Op de ochtend van 2 december bezetten troepen onder leiding van Saint-Arnaud strategische punten in Parijs, van de Champs-Élysées tot de Tuileries. De hoogste oppositieleiders werden gearresteerd en zes edicten uitgevaardigd om het bewind van Lodewijk-Napoleon te vestigen. De Assemblée Nationale werd opgeheven en het algemeen kiesrecht voor mannen werd hersteld. Louis-Napoleon verklaarde dat er een nieuwe grondwet werd opgesteld en zei dat hij van plan was een ‘systeem dat door de eerste consul was opgezet’ te herstellen. Hij riep zichzelf aldus uit tot President for Life, en in 1852 tot keizer van Frankrijk, Napoleon III.

Frankrijk werd geregeerd door keizer Napoleon III van 1852 tot 1870. Tijdens de eerste jaren van het rijk legde de regering van Napoleon censuur op en harde repressieve maatregelen tegen zijn tegenstanders. Ongeveer zesduizend werden gevangengezet of naar strafkoloniën gestuurd tot 1859. Duizenden anderen gingen vrijwillig in ballingschap naar het buitenland, onder wie Victor Hugo. Vanaf 1862 versoepelde hij de censuur van de overheid, en zijn regime werd bekend als het ‘liberale rijk’. Veel van zijn tegenstanders keerden terug naar Frankrijk en werden lid van de Nationale Vergadering.

Legacy

Napoleon III is vandaag het meest bekend vanwege zijn grootse reconstructie van Parijs, uitgevoerd door zijn prefect van de Seine, Baron Haussmann. Hij lanceerde soortgelijke projecten voor openbare werken in Marseille, Lyon en andere Franse steden. Napoleon III moderniseerde het Franse banksysteem, breidde en consolideerde het Franse spoorwegsysteem sterk uit en maakte van de Franse koopvaardij de op een na grootste ter wereld. Hij promootte de bouw van het Suezkanaal en vestigde de moderne landbouw, die een einde maakte aan de hongersnoden in Frankrijk en van Frankrijk een landbouwexporteur maakte. Napoleon III onderhandelde over de 1860 Cobden-Chevalier vrijhandelsovereenkomst met Groot-Brittannië en soortgelijke overeenkomsten met de andere Europese handelspartners van Frankrijk. Sociale hervormingen omvatten onder meer het recht om Franse arbeiders te staken en zich te organiseren. Het onderwijs voor vrouwen is enorm uitgebreid, net als de lijst met verplichte vakken op openbare scholen.

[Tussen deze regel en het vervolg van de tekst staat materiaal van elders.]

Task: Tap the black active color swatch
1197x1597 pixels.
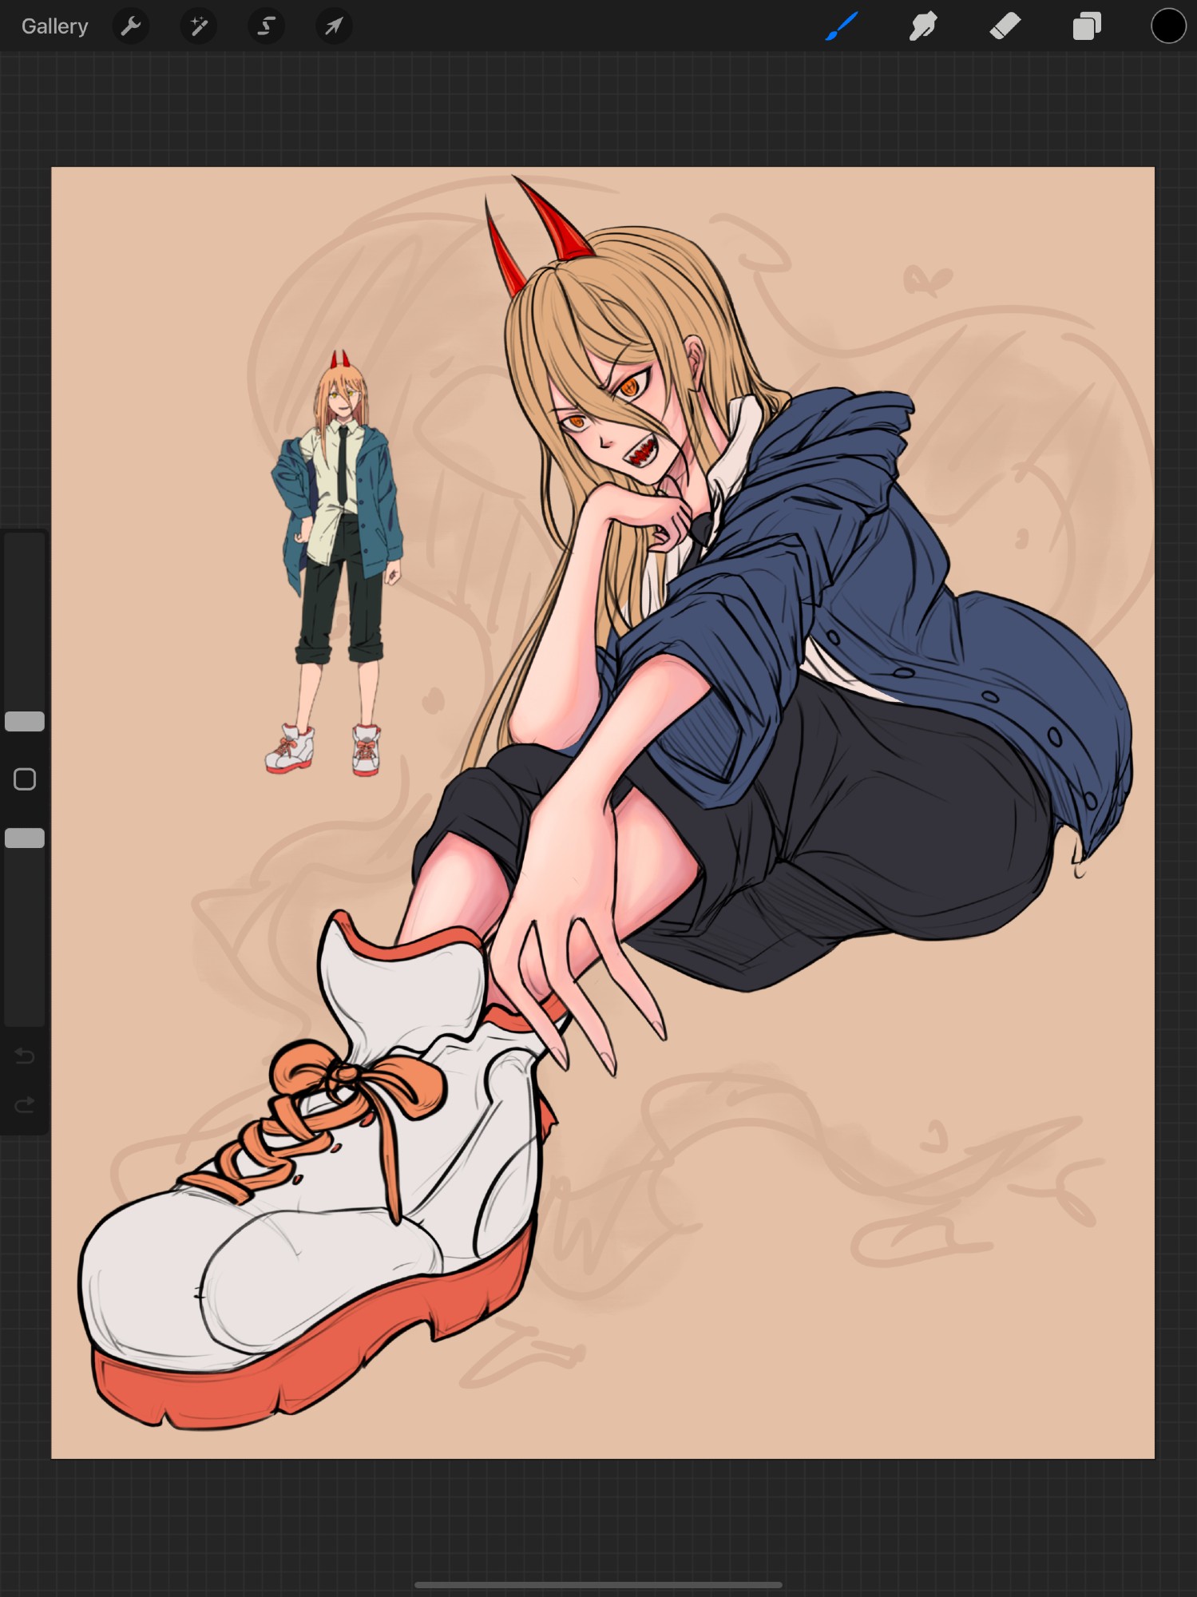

De wederopbouw van Parijs Een van de grote boulevards van Haussmann geschilderd door de kunstenaar Camille Pissarro (1893)

Buitenlands beleid

Op het gebied van buitenlands beleid wilde Napoleon III de Franse invloed in Europa en de rest van de wereld opnieuw bevestigen. Hij was een voorstander van volkssoevereiniteit en nationalisme. Ondanks zijn beloften in 1852 van een vreedzaam bewind, kon de keizer de verleidingen van glorie in buitenlandse zaken niet weerstaan. Hij was visionair, mysterieus en geheimzinnig; had een slechte staf; en bleef in botsing komen met zijn binnenlandse aanhangers. Uiteindelijk was hij incompetent als diplomaat. Napoleon had enkele successen: hij versterkte de Franse controle over Algerije, vestigde bases in Afrika, begon met de overname van Indochina en opende de handel met China. Hij faciliteerde een Frans bedrijf dat het Suezkanaal bouwde, wat Groot-Brittannië niet kon stoppen. In Europa faalde Napoleon echter keer op keer. De Krimoorlog van 1854-1856 leverde geen winst op, hoewel zijn alliantie met Groot-Brittannië Rusland wel versloeg. Zijn regime hielp de Italiaanse eenwording en annexeerde daarbij Savoye en het graafschap Nice bij Frankrijk; tegelijkertijd verdedigden zijn troepen de pauselijke staten tegen annexatie door Italië. Aan de andere kant eindigde de interventie van zijn leger in Mexico om een Tweede Mexicaans Rijk onder Franse bescherming te creëren op een mislukking.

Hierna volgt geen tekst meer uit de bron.